## Textauszug

>>>

Klatsche für die Baudirektion der Stadt Luzern

Hostel Lion Lodge an der Steinenstrasse darf nicht abgerissen werden

Fanden beim Kantonsgericht Gehör: Monika Senn, Marcel Etterlin und Fix Elsasser vom Verein Pro Steinenstrasse. (Bild: bic)

Die städtische Baudirektion hat den Abbruch eines historischen Gebäudes bewilligt, ohne sauber abzuklären, ob eine Sanierung möglich und zumutbar wäre. Das Kantonsgericht Luzern hat eine Beschwerde von Anwohnern deshalb gutgeheissen. Vom Tisch ist das Projekt aber deshalb noch nicht.

Die Steinenstrasse – direkt hinter der viel befahrenen Zürichstrasse gelegen – ist ein besonderer Ort (zentralplus berichtete). Die zweihundert Meter lange Häuserzeile gehört zum ehemaligen Arbeiterquartier und hat einen Charme gleichsam eines «kleingewerblichen Hinterhofs», wie es die Denkmalpflege einst formulierte. Entstanden ist sie zwischen 1876 und 1890, der Name der Strasse erinnert an die zahlreichen Steinbrüche, die es dort einst auf beiden Seiten des Taleinschnitts gab.

Das mediterrane Flair und die Idylle sehen zahlreiche Anwohner nun aber gefährdet. Die Besitzer des untersten Gebäudes – an der Steinenstrasse 2 – wollen das Restaurant Masala, früher «Widder», abreissen und durch einen grösseren Hotelneubau ersetzen (zentralplus berichtete).

«Wir wollen nicht zum Ballenberg werden»

Dagegen regte sich massiver Widerstand. Anwohner schlossen sich zusammen, um die Abbruchbewilligung der Stadt anzufechten (zentralplus berichtete). Zudem sammelten sie über 1700 Unterschriften zum Erhalt der Steinenstrasse (zentralplus berichtete).

<<<

## Rohdaten
>>>

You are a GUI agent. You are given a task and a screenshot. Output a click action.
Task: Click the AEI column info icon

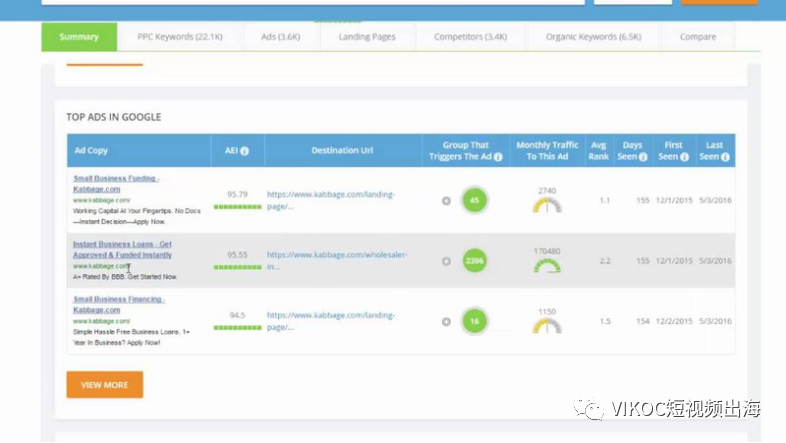(x=245, y=151)
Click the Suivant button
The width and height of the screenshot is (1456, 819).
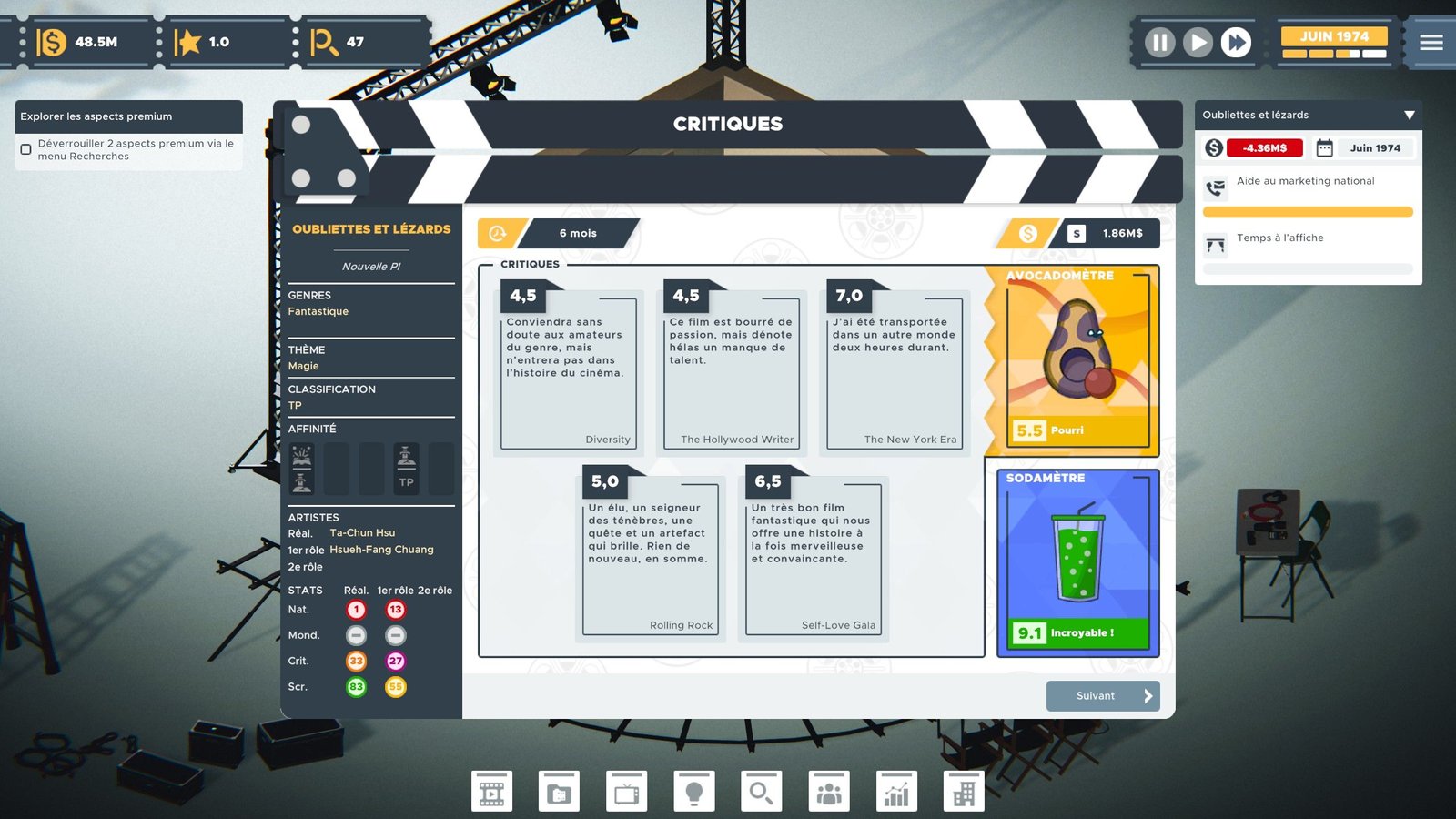click(1102, 696)
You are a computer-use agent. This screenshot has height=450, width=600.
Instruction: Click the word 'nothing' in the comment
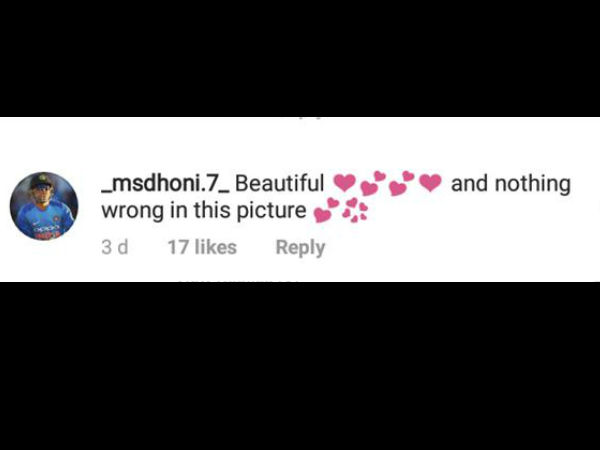pos(533,184)
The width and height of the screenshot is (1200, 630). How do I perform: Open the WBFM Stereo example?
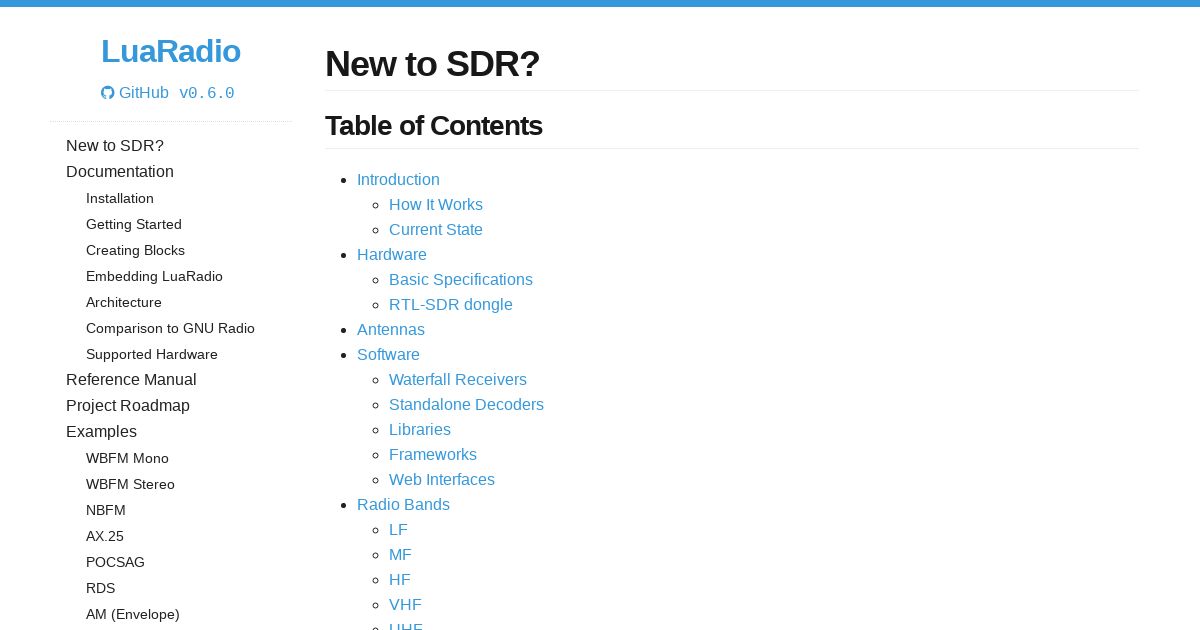[x=130, y=485]
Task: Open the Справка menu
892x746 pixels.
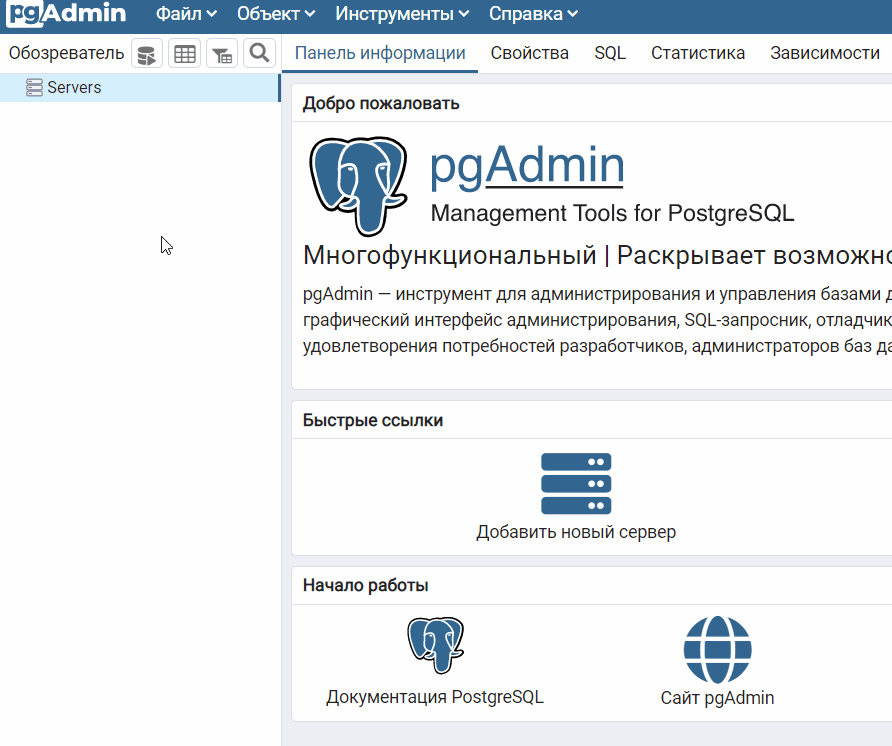Action: click(x=533, y=14)
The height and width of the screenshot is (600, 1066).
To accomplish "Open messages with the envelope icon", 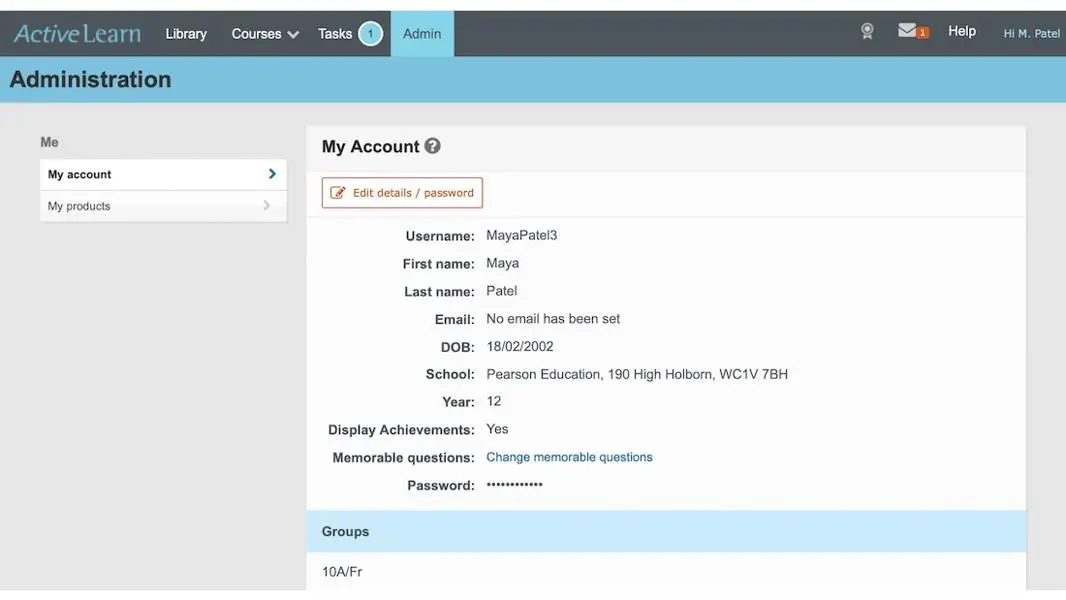I will click(x=907, y=30).
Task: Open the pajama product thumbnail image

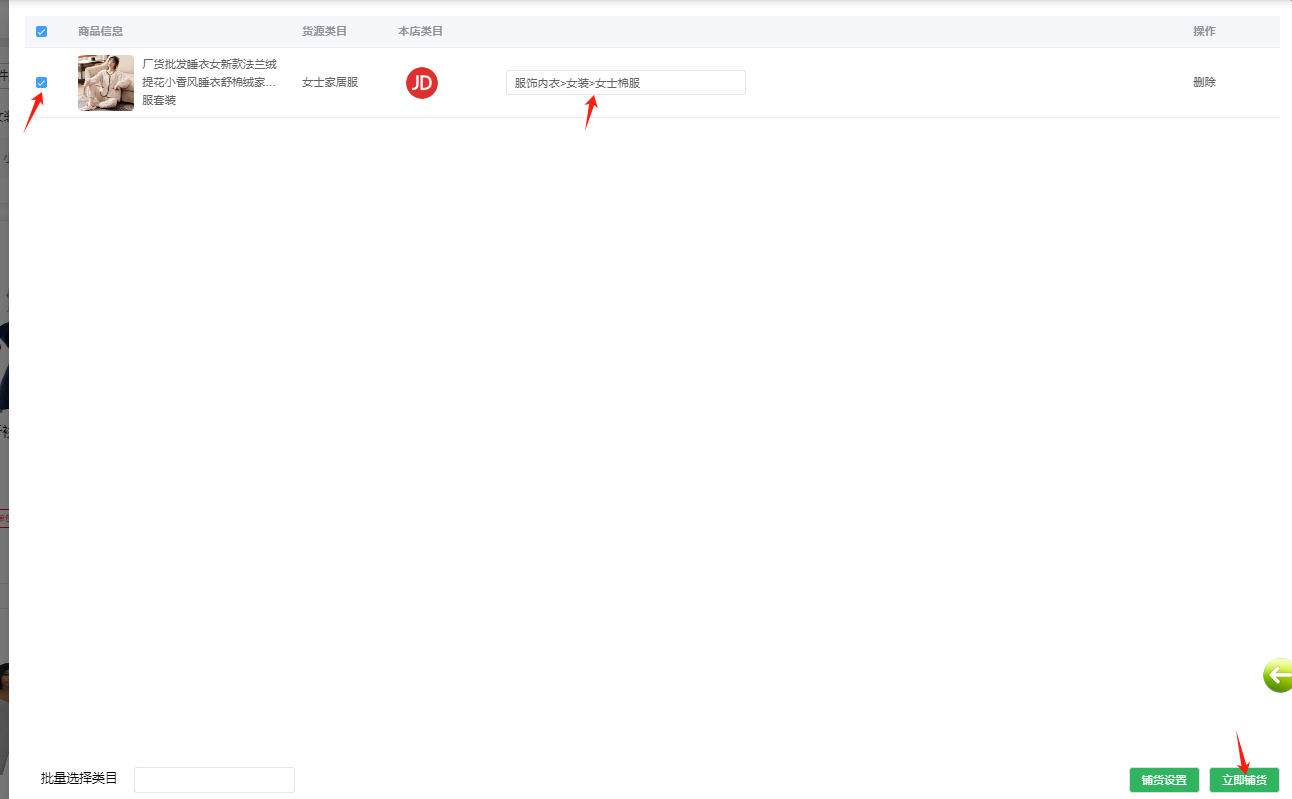Action: point(106,83)

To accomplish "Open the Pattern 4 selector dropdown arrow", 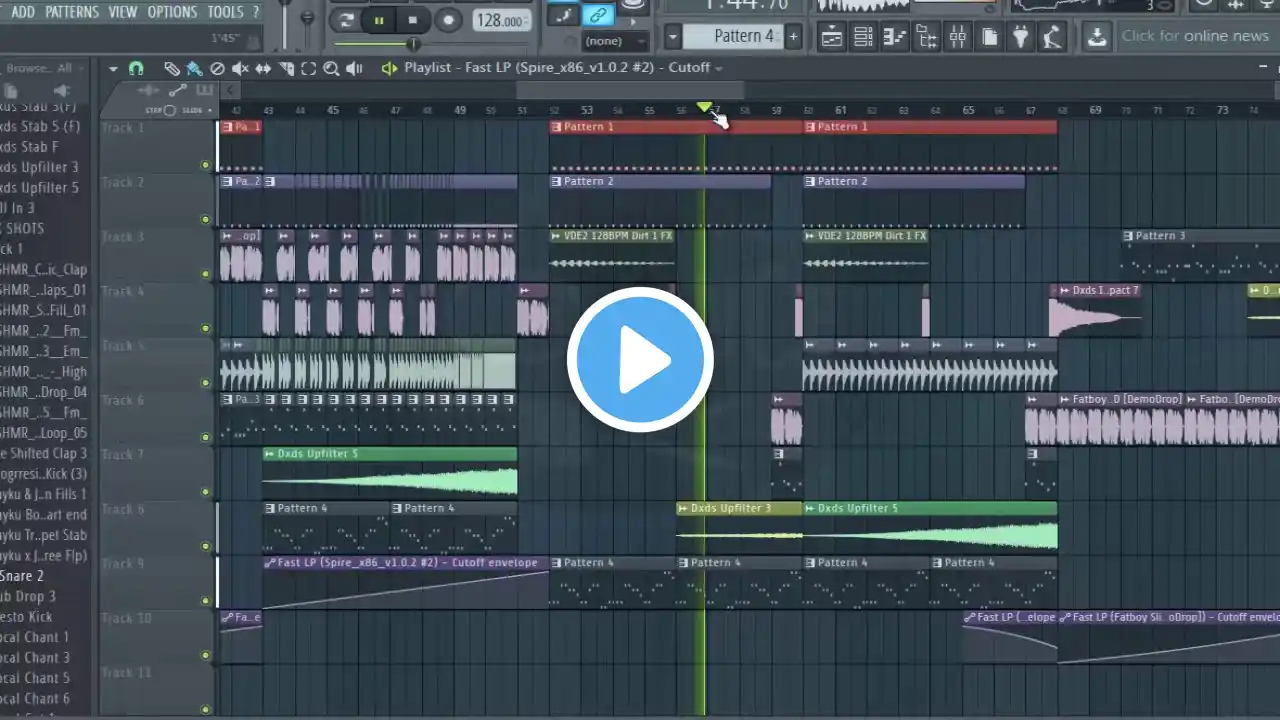I will point(672,37).
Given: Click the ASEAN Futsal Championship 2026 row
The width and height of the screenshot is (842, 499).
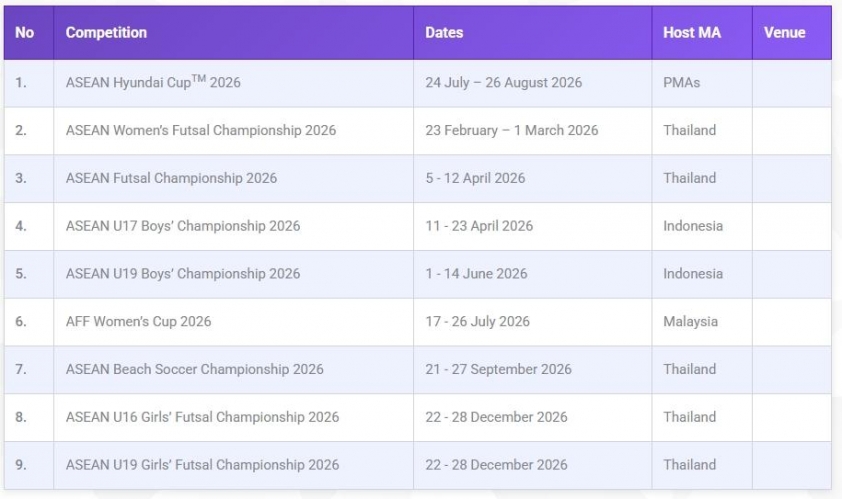Looking at the screenshot, I should pos(171,178).
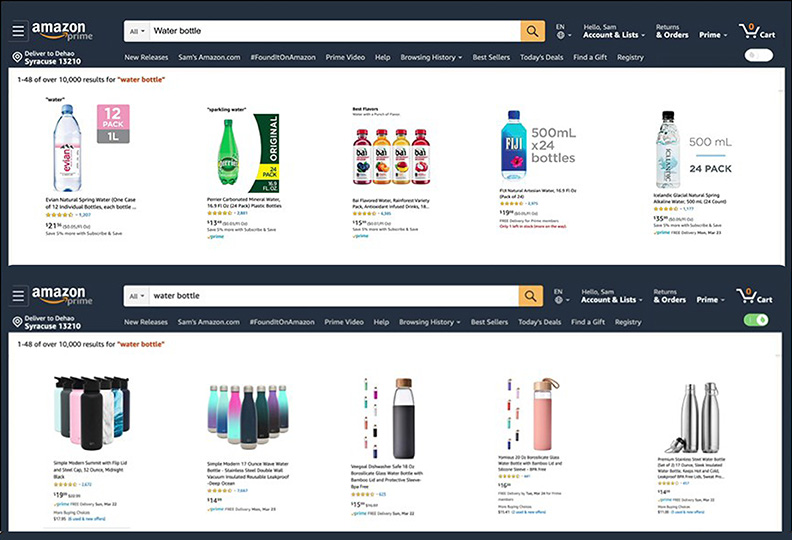Click the search field containing 'Water bottle' in the top header
792x540 pixels.
(x=335, y=31)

<<<

## Aufgabe 1
Fass den Textauszug über die Steinenstrasse in zwei Sätzen zusammen.
## Aufgabe 2
Welche Personen werden im Textauszug mit Namen genannt? Zähl alle auf.
## Aufgabe 3
In welchem Zeitraum ist die Häuserzeile an der Steinenstrasse laut Textauszug entstanden?

## Erwartete Antwort 1
Das Kantonsgericht Luzern hat eine Beschwerde von Anwohnern gutgeheissen, weil die städtische Baudirektion den Abbruch eines historischen Gebäudes bewilligt hatte, ohne sauber abzuklären, ob eine Sanierung möglich und zumutbar wäre. Die Besitzer wollen das Restaurant Masala an der Steinenstrasse 2 abreissen und durch einen grösseren Hotelneubau ersetzen, wogegen sich Anwohner zusammenschlossen und über 1700 Unterschriften sammelten.

## Erwartete Antwort 2
Monika Senn, Marcel Etterlin, Fix Elsasser

## Erwartete Antwort 3
Zwischen 1876 und 1890.